**CHALLENGE:**
Please update the rows from the line containing "You are a computer-use agent. 986x766 pixels." down to the line containing "[x=54, y=97]", replacing "Instruction" with "Goal" and leaving everything else unchanged. Write out only those lines.

** Begin TASK INPUTS **

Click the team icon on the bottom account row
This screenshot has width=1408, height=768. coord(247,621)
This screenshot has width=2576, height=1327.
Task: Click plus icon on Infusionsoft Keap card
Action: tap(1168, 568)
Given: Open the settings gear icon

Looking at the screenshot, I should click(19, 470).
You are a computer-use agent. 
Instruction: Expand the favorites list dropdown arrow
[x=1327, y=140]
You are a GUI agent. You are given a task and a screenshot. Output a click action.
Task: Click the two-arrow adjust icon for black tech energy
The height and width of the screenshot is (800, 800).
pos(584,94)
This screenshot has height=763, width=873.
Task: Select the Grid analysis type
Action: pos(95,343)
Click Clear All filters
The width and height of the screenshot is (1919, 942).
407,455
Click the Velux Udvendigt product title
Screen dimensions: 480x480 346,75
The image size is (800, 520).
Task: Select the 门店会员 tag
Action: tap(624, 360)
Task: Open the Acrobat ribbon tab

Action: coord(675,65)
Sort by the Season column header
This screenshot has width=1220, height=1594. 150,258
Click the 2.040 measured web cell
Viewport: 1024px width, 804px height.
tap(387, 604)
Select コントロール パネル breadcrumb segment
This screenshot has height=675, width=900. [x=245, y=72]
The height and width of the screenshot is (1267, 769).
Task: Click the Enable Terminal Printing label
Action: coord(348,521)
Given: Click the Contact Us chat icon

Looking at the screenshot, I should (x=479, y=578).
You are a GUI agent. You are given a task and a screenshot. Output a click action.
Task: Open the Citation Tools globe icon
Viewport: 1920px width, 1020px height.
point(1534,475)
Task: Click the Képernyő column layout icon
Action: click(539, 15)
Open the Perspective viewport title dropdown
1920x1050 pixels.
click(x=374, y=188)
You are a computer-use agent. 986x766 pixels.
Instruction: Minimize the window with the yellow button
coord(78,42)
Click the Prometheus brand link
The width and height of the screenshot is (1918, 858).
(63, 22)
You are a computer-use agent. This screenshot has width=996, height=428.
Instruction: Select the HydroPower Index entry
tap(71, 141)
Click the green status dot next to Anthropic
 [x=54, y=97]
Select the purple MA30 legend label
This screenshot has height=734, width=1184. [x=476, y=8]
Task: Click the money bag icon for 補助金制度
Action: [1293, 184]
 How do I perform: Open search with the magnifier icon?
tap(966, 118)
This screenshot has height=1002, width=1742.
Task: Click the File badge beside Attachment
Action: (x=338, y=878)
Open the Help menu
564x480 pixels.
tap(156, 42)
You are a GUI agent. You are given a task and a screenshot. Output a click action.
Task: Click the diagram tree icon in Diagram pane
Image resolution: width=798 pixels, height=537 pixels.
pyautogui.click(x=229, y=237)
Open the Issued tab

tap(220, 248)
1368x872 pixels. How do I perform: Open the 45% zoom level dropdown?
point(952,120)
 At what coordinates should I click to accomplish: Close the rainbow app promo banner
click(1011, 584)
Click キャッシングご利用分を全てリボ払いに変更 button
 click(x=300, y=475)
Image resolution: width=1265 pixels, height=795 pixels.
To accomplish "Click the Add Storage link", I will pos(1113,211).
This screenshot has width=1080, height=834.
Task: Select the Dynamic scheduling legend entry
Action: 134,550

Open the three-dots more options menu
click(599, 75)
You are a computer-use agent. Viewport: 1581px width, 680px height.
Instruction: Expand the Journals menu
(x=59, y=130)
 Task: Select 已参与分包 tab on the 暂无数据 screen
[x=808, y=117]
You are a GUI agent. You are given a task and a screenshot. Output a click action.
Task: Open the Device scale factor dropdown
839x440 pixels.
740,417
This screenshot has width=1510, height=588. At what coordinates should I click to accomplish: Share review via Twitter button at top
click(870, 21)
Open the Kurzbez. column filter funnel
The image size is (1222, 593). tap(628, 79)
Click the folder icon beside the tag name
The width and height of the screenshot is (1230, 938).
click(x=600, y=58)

** End TASK INPUTS **

**OUTPUT OF THE EXERCISE:**
You are a computer-use agent. 986x766 pixels.
Goal: Minimize the window with the yellow button
coord(78,42)
Click the Prometheus brand link
The width and height of the screenshot is (1918, 858).
(63, 22)
You are a computer-use agent. This screenshot has width=996, height=428.
Goal: Select the HydroPower Index entry
tap(71, 141)
Click the green status dot next to Anthropic
 [x=54, y=97]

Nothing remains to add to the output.